PÁGINA -
--------

Mencioné los asesinatos sólo como ejemplo. Podía haber hablado del cuidado de los ecosistemas, de la importancia de la capacidad de pensar, del mínimo respeto a la propiedad colectiva; de muchas cosas, aparentemente dispares, pero que tienen en común la incapacidad de sus defensores de organizarse en pro de un objetivo, de evitar el deterioro generalizado, de mejorarnos como especie. En resumen, mirar un poco más lejos. Algo que no está muy de moda, y que es ridiculizado aquí y allá, en un programa de entretenimiento, en la redacción de una noticia, en una asignación presupuestaria.

Las células de un ser vivo se reproducen, se diferencian, crean algo organizado lleno de delicados equilibrios, que vive hasta que, pasado cierto tiempo, la cosa se vuelve demasiado complicada. La “sabiduría” individual que las células guardan en su ADN es mucha, pero no suficiente para impedir el desgaste inexorable. Tal vez con la humanidad pase algo parecido. La inteligencia individual puede lograr muchos milagros, pero podría resultar inhábil frente a la complejidad de una sociedad como la actual. Imagino un teorema que explique ambos fenómenos, con un enunciado tipo “la capacidad organizativa de las partes se ve superada cuando su propia tendencia a la organización provoca que el todo traspase determinado umbral de complejidad”. Tal vez sea así, nomás, pero no es elegante morir sin pelear. Acaso el teorema tenga algún agregado, que pueda traducirse como “siempre y cuando a las partes no les den las pelotas para intentar revertir la situación”. O aunque así no fuera, podría ser posible mejorar el pasar del enfermo, independientemente de las esperanzas de curación.

--------

DATOS RECOPILADOS -
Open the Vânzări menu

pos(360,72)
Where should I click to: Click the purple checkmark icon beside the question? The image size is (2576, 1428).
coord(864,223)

--------

TAREAS DEL EJERCICIO -
(a) Según el ensayo sobre la complejidad social, ¿qué podría resultar inhábil frente a la complejidad de una sociedad como la actual?
(b) Enumera los temas que, según el ensayo sobre la complejidad social, podían haberse mencionado en lugar de los asesinatos.
(c) Prosigue el ensayo sobre la complejidad social con un párrafo más que arranque después de su última frase.

RESPUESTAS -
(a) La inteligencia individual.

(b)
- El cuidado de los ecosistemas
- La importancia de la capacidad de pensar
- El mínimo respeto a la propiedad colectiva

(c)
Si bien esto parece un problema casi descolgado de la realidad, no lo es. No conozco ley que niegue que los temas con cierta proyección se puedan pensar con sentido práctico. Tenemos un montón de ministerios, asesores para las cosas más inverosímiles, carreras universitarias diversas. Los asuntos más trascendentes se los dejamos a los filósofos, pero para que se entretengan entre ellos y nos dejen en paz. No por falta de recursos o de tiempo: es por miedo. Miedo a descubrir que en una de ésas, después de todo, podemos incidir en nuestro destino. Y eso es mucha responsabilidad, para el calor que hace. Cuando arreglemos lo del aire acondicionado lo pensamos.